Headed down south for the festivities? Make sure to carve out some time between seminars and strolls down the convention floor to soak up the Denver flavor. And what better place to start than a Colorado staple, a brewery that will be celebrating its silver anniversary this May: Great Divide Brewing Company.
There wasn’t even a ballpark when Brian Dunn opened Great Divide in Denver’s ballpark district in 1994. But no matter, Coors Field was soon to come. Taking over a shuttered dairy processing plant on Arapahoe and 22nd Street, Dunn planted his flag in the burgeoning craft beer revolution and quickly found his niche: Hibernation Ale, an outstanding winter warmer clocking in at 8.7 percent alcohol by volume, arguably one of Colorado’s first “big beers.”
More followed: Yeti Imperial Stout, a Stout Month staple that now sports seasonal variants. Currently, you can find Chocolate Cherry Yeti on draft and in 22-ounce bombers around town, and you should. The brew is dark and heavy with rich chocolate and roasted malts, but a subtle dollop of cherry brings a pleasant brightness to the drinking experience. Like a spring day slowly blossoming, Chocolate Cherry Yeti makes you wonder if you should spend more time strolling outside.

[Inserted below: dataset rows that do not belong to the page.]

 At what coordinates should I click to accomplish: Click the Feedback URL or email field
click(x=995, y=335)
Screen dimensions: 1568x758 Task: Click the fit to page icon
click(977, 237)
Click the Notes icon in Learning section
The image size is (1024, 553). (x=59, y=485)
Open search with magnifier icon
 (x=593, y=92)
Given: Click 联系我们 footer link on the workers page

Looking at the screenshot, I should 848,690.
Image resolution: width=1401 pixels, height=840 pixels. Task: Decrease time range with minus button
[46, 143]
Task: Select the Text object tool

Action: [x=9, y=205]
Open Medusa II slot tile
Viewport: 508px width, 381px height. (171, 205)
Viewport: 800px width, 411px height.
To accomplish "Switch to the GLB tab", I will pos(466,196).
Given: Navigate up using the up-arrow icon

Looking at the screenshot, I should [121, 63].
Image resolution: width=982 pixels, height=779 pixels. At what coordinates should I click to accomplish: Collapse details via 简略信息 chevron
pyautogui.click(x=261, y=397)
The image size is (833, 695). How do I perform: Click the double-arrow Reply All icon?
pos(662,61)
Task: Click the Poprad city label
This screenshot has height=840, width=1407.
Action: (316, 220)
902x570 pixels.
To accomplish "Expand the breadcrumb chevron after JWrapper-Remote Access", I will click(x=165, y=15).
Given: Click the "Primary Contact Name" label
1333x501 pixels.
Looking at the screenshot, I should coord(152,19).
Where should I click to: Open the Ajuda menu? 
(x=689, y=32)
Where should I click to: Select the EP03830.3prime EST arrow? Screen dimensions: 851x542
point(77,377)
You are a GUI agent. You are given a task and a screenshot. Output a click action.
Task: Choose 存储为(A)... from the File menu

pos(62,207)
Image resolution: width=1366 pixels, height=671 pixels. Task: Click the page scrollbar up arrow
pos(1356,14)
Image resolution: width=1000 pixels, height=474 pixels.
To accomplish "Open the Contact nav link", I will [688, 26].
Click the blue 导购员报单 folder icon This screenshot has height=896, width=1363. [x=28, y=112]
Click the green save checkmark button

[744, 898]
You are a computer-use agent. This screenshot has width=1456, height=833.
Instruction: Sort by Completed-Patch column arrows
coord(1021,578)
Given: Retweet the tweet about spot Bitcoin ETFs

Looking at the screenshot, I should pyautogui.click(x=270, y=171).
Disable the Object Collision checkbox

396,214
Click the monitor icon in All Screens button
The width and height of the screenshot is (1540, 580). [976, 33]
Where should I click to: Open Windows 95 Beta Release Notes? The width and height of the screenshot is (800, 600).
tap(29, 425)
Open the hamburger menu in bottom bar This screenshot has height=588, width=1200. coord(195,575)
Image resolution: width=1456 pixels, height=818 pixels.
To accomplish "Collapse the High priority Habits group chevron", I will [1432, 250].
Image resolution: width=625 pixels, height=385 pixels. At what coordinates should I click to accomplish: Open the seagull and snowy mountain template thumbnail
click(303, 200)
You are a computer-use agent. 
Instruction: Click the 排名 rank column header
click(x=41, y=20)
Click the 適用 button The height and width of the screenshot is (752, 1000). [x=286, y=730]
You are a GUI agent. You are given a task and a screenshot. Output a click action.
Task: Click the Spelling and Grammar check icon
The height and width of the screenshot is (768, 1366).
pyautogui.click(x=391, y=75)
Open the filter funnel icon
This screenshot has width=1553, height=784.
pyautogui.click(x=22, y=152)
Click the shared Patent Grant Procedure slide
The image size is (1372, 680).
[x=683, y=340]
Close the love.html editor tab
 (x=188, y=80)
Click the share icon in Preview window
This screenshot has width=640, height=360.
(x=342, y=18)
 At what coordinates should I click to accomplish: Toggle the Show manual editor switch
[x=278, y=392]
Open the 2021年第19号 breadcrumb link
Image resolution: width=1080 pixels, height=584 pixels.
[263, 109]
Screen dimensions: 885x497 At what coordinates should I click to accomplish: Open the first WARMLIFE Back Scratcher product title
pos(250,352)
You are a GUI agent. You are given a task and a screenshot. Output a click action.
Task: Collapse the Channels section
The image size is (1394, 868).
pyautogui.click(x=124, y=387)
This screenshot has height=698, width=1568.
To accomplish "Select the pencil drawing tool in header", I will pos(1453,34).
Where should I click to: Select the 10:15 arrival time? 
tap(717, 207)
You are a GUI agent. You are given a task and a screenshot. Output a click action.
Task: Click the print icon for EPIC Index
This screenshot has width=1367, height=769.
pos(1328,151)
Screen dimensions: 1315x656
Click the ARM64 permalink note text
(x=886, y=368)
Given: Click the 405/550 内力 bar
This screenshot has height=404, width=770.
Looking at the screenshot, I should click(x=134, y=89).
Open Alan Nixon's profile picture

Keeping with the seasonal theme, Great Divide’s Strawberry Rhubarb Sour Ale is ideal for warming days, especially if you prefer your sours to showcase malt alongside tart and tangy fruits. And with tongue-prickling carbonation, Strawberry Rhubarb Sour is the ideal accompaniment to smothered chile rellenos or a fluffy cheesecake.
But if you only have time for one beer at Great Divide, make it Orabelle, their Belgian-style tripel. Pouring a cloudy gold, Orabelle sports a thick, rocky head, which pops with bready yeast and a bit of fresh orange. The mouth is creamy and full with the orange peel showing up in act one. Act two is coriander, and there’s a touch of rye in the grain bill: act three. Orabelle is a thoughtful beer, one that is lively on the palate long after the swallow.
You can still visit Great Divide’s ballpark taproom, even take a tour of the facility, where they ferment their ales and lagers outside in glycol-insulated tanks. Roughly 1.5 miles down the road, in the River North (RiNo) district, you can check out their swanky new digs, where they not only package and distribute all of their beers but have a sizeable barrel-aging program as well.